L’inspection du travail, après avoir reçu des témoignages de la part de plusieurs employés, a effectué un signalement auprès de la justice, rapporte France Inter.
L’Inspection du travail a choisi de transmettre un rapport à la justice concernant la situation au sein de l’Agence France Presse (AFP), l’un des médias les plus renommés à l’échelle mondiale. Cette démarche, rendue possible par l’article 40 du code de procédure pénale, a été révélée par France Inter le vendredi 14 février, s’appuyant sur une source bien informée.
Un nombre important de signalements
Ce rapport fait suite à une visite des inspecteurs du travail dans les bureaux de l’AFP en septembre 2024. Après cette visite, plusieurs employés se sont rapprochés des inspecteurs pour rapporter des situations de souffrance psychologique et de mal-être au travail attribuées à certains responsables hiérarchiques ou au département des ressources humaines. Selon France Inter, au moins vingt signalements ont été envoyés par courrier électronique ou téléphone. À titre de rappel, l’article 40 stipule que “toute autorité constituée, tout officier public ou fonctionnaire qui, dans l’exercice de ses fonctions, prend connaissance d’un crime ou d’un délit doit en informer sans délai le procureur de la République et lui transmettre tous les renseignements, procès-verbaux et actes relatifs”.

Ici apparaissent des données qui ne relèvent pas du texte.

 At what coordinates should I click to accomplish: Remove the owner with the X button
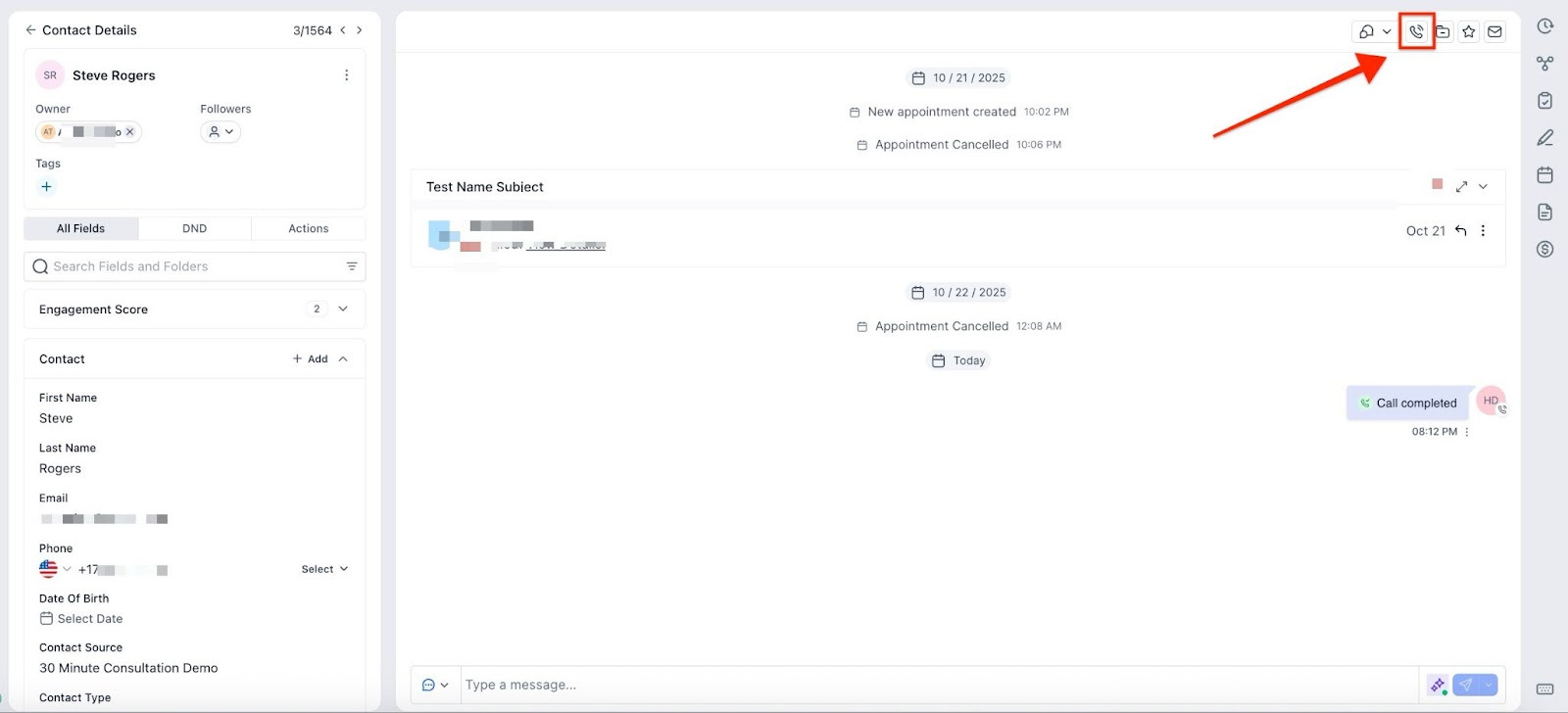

La venue de l’inspection avait pour origine un cas impliquant une salariée de l’AFP, qui aujourd’hui est couvert par une plainte pour “harcèlement moral” déposée récemment devant le pôle Social, consommation et environnement du tribunal judiciaire de Paris. Selon un document consulté par France Inter, la journaliste en question se déclare “surchargée de travail, mise à l’écart, rabaissée et manipulée”. Elle dénonce des vexations subies lors d’un changement de poste et des obstacles posés à l’exercice de ses fonctions. La situation de cette employée avait d’abord été signalée comme un danger grave et imminent par le Comité social et économique (CSE) fin septembre.
La plainte mentionne aussi un “harcèlement institutionnel”, décrivant une “crise psychosociale collective provoquée par une vaste réorganisation débutée en 2020”. Elle met en lumière des réformes fréquentes et des redéploiements de personnel, exacerbés par une situation financière délicate et une crise persistante dans le secteur de la presse. Lors d’une réunion du CSE en juillet, une représentante du personnel révélait que “certains travailleurs ont été brisés” ; une autre s’inquiétait en octobre en disant que “des suicides pourraient survenir”.
Investigations en interne à l’AFP
En parallèle, deux investigations sont menées au sein de l’organisation. Une première, conduite par un cabinet indépendant, se penche sur la situation de l’employée plaignante, avec des conclusions attendues à la mi-mars. La seconde, dont les détails restent confidentiels, est menée en interne par l’institution elle-même. “Nous ne pouvons évidemment pas commenter ces situations”, déclare la direction de l’AFP, qui souligne que “le dispositif mis en œuvre par l’AFP pour traiter le sujet du harcèlement est très complet. Nous avons par exemple deux référents harcèlement, contrairement à l’exigence légale d’un seul, et leur champ d’action inclut le harcèlement moral, au-delà du harcèlement sexuel”.
La direction met en avant l’ancienneté moyenne des journalistes qui est de 18 ans et 7 mois, témoignant de leur attachement à l’AFP. Elle précise également que chaque manager reçoit une formation obligatoire incluant des modules sur la prévention du harcèlement, les risques psychosociaux et les bonnes pratiques selon le Code du travail.